Dataset entries:
┏━━
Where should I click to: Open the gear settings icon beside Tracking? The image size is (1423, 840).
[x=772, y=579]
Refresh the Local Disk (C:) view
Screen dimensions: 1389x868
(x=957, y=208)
┗━━
| Exercise directions |
Every entry needs to be copied again exactly.

| Reply |
Where should I click to: Open the gear settings icon beside Tracking? The image size is (1423, 840).
[x=772, y=579]
Refresh the Local Disk (C:) view
Screen dimensions: 1389x868
(x=957, y=208)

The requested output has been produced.